Should I take clexane?

Dear Professor Winston,
I am a 45, in good health (non-smoker, exercise regularly, BMI ), and have been undergoing IVF for the last 18 months using donor eggs from a well-known fertility clinic in the UK. I have an anteverted uterus and multiple fibroids, the largest of which are 9.8 cm intramural and submucosal 7 cm; none in the uterus itself, I am told. I have had these as thoroughly investigated as possible (hysteroscope, MRI), and the result was that I was told to proceed without treatment of the fibroids.
I have had embryo transfer twice, both of which were unsuccessful (one miscarriage at 6 weeks and one chemical pregnancy). After the second I then followed the advice of the clinic and had Level 1 implantation screening blood tests done (general health, thyroid function, and full thrombophilia screen with autoantibodies). (They also advised Level 2 tests but I read up on these and saw that they seem to be controversial, not to mention extremely expensive, so I decided against them).
The results of the Level 1 tests were that I have heterozygous gene mutation MTHFR, and homozygous mutation (4G/4G) of PAI-1.
I was advised to take Pregnacare max for the folic acid deficiency, and aspirin and Clexane throughout any future IVF treatment and pregnancy (to 8 weeks after any delivery). The clinic also said that while this is their advice, it is not something that GPs/ obstetricians routinely prescribe, and that I might therefore have to fight to get it prescribed if I were to get to that stage in proceedings.
My question is this: would you advise Clexane in these circumstances, or would aspirin be enough? I am very concerned indeed about what I read about Clexane (the painfulness of injections of possibly 11 months; how it might affect me if I were in an accident; what the implications of taking it might be for delivery/ C-section); conversely, I’m also worried about a scenario where I do screw up my courage to take it, and then have to stop taking it because the NHS won’t prescribe it (what might the consequences of this be for me and for the baby?) I’m also pretty unclear about whether the clinic are saying I really should take this, and if so, on what grounds.
In short, I’m stuck. Would it be foolish to proceed without Clexane in my case? Or are there other factors I should be bearing in mind?
Thank you so much for any advice you can give. C.

Dear C,

I don’t think I fully understand your enquiry. I cannot help observing that it seems odd to look for rare conditions as a remotely possible cause of your infertility, or consider expensive and totally unproven treatments, when almost certainly the real cause of the problem seems (at least to me) to be staring us in the face. For example, submucosal fibroids are by definition in the uterus itself.

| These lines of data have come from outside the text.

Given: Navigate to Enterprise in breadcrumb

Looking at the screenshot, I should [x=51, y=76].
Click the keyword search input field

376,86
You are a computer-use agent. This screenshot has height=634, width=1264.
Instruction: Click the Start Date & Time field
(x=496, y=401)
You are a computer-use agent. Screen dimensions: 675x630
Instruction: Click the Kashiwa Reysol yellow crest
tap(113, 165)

With regard to the mutations you describe (and by the way all of us have hundreds of mutations which are nearly always largely irrelevant to our health and well-being) the heterozygous one would seem irrelevant unless clearly you have some evidence of disturbance of amino acid metabolism. The other mutation might be relevant – but I think you will find that there are numerous people with disturbance of plasminogen activator or fibrin metabolism who conceive normally. It certainly is very unclear whether Clexane is truly effective.

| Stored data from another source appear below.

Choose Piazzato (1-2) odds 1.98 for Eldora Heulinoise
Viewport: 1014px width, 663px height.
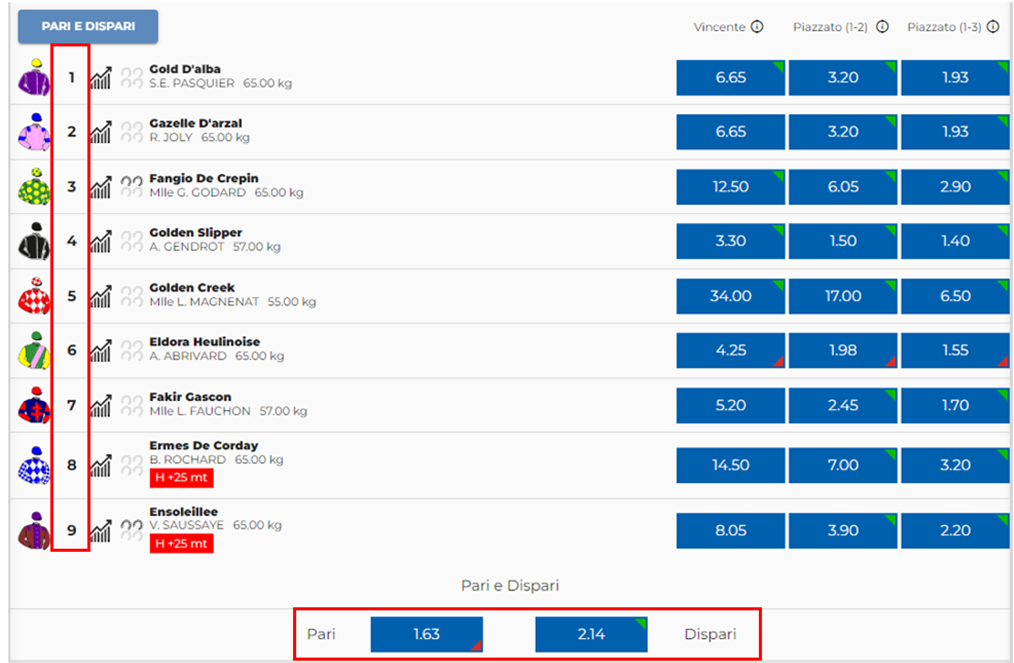pyautogui.click(x=842, y=350)
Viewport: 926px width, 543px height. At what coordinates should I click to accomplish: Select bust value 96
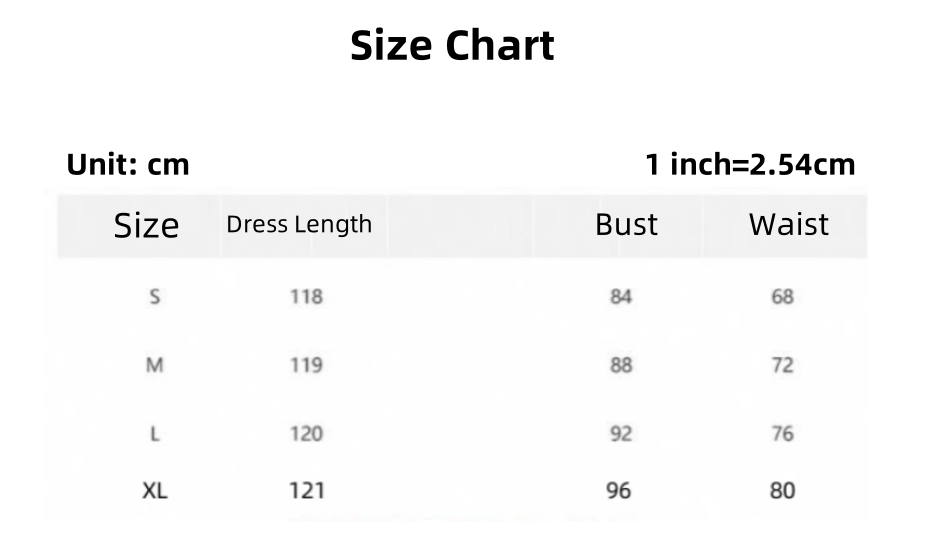click(619, 491)
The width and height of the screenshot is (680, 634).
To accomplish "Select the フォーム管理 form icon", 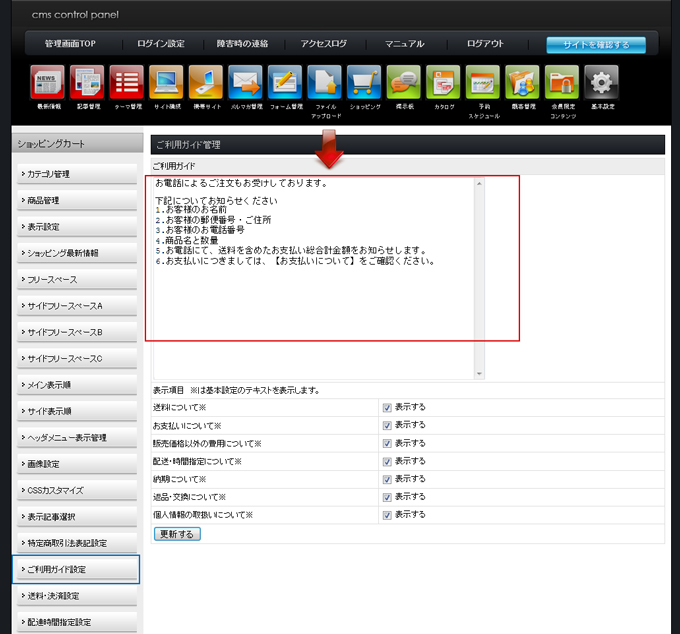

There’s an old adage in medicine – common problems occur commonly. We should not be too easily seduced by the vague promise of high tech treatments or sophisticated therapies which have limited proved value except just possibly in a very few cases. People with the extremely common problem that you seem to describe – a uterus with an apparently anatomically disturbed as yours frequently have great difficulty with implantation for all sorts of reasons. Clearly on such limited information I cannot guess (and it is only a guess) more than this, but of course I would be happy to give you whatever advice I can.

For a start, I am happy to look at digital images of your MRI if you like.